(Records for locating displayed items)
····················

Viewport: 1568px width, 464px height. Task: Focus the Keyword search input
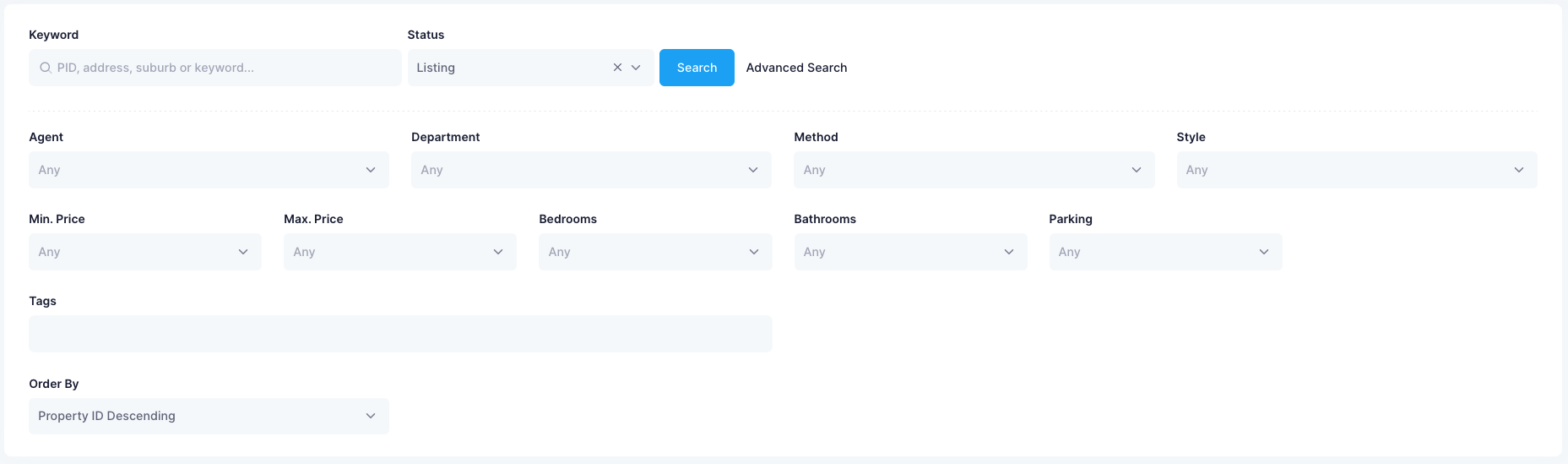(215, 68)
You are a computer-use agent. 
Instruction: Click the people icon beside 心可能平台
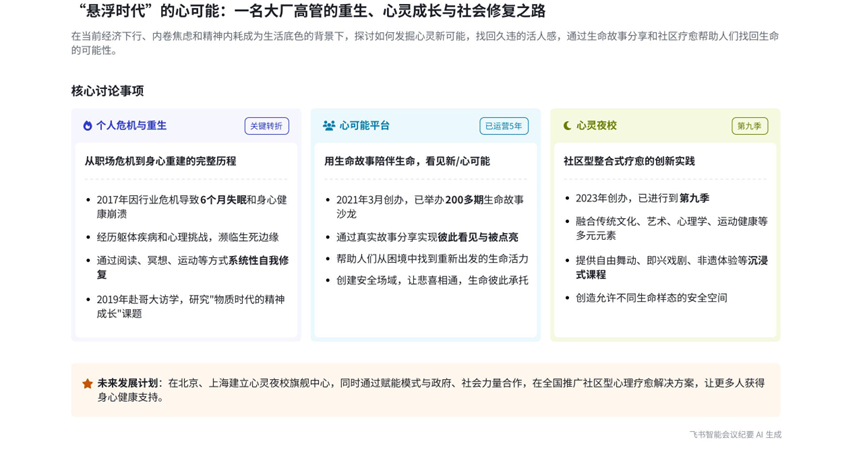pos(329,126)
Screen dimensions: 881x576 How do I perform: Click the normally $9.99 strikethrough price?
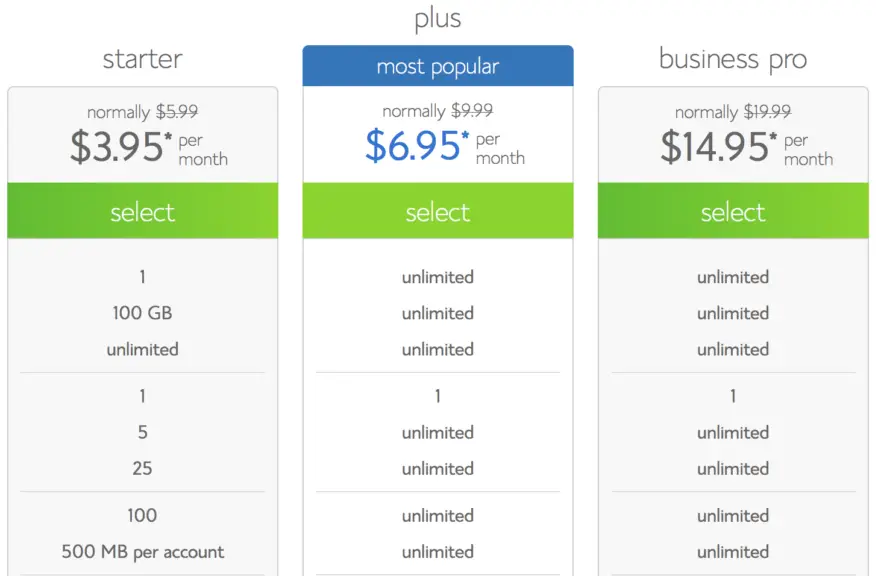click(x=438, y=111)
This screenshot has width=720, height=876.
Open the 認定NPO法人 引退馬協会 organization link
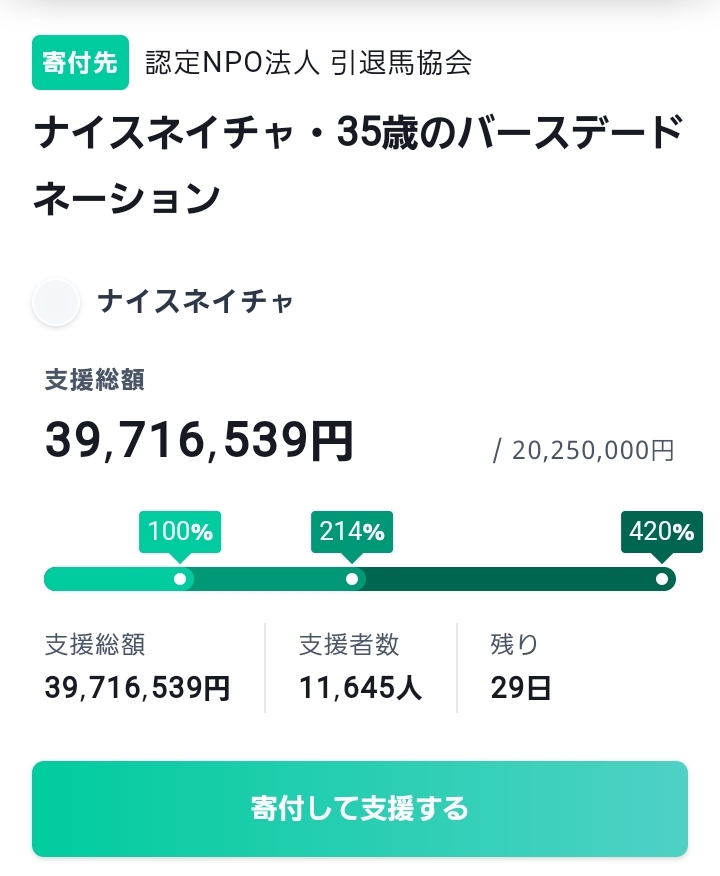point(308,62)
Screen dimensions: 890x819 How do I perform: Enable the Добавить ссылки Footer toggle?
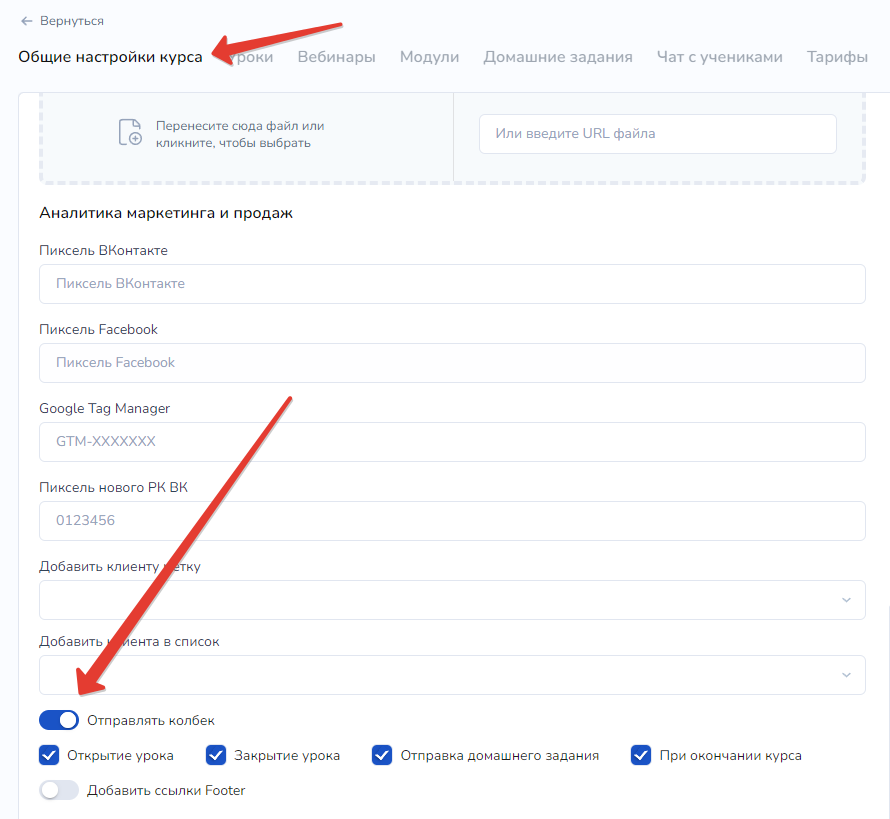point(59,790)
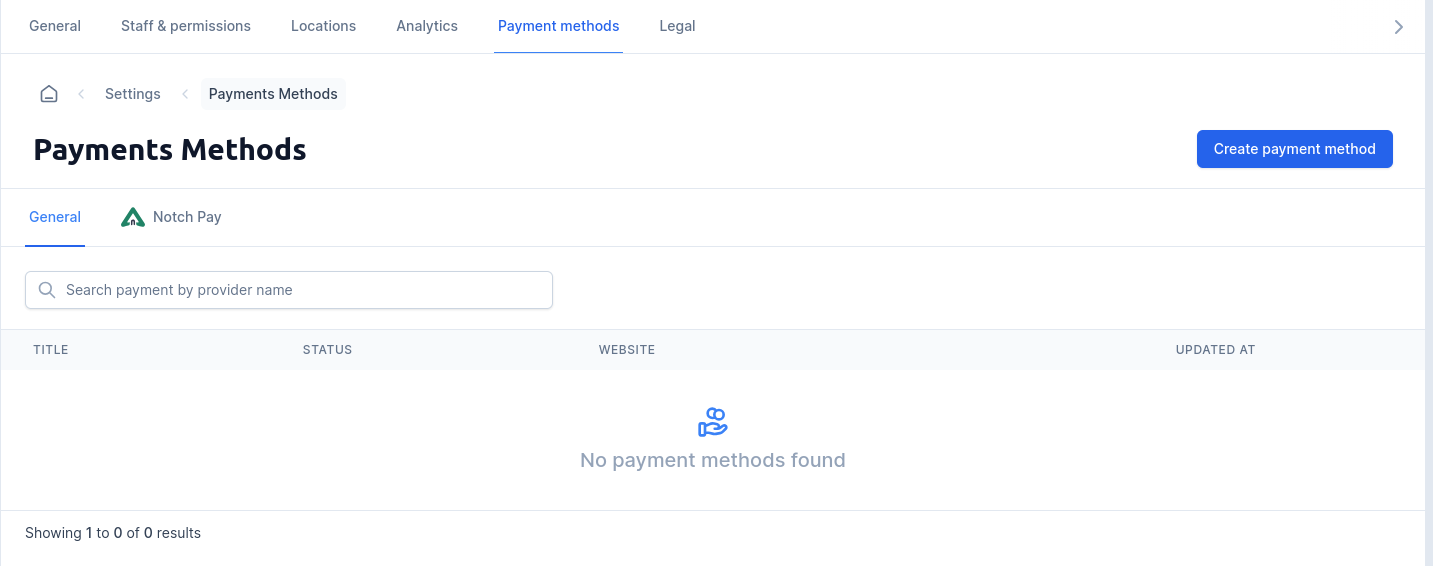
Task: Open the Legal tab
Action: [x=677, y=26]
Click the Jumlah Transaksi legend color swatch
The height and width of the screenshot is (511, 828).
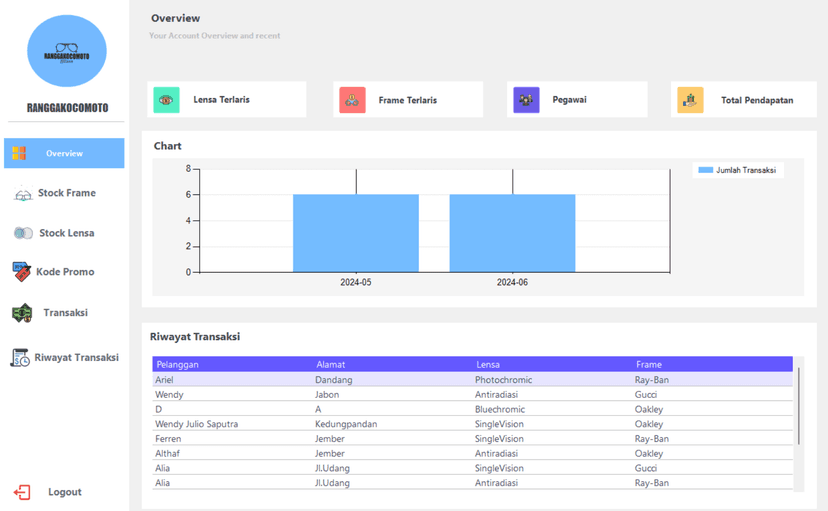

····················

### Required work:
Please rewrite all the records above, substituting "Display size" for every "Screen dimensions" and keeping everything else unchanged. Leave the pictures out of your answer.

### Exercise response:
Viewport: 1568px width, 464px height. Task: Focus the Keyword search input
(215, 68)
You are a computer-use agent. 
Instruction: Click the people icon beside 心可能平台
pos(329,126)
Display size: 881x576 How do I perform: Click the normally $9.99 strikethrough price?
click(x=438, y=111)
This screenshot has width=720, height=876.
Open the 認定NPO法人 引退馬協会 organization link
point(308,62)
Display size: 890x819 How do I perform: Enable the Добавить ссылки Footer toggle?
point(59,790)
Task: Open the Legal tab
Action: [x=677, y=26]
Click the Jumlah Transaksi legend color swatch
The height and width of the screenshot is (511, 828).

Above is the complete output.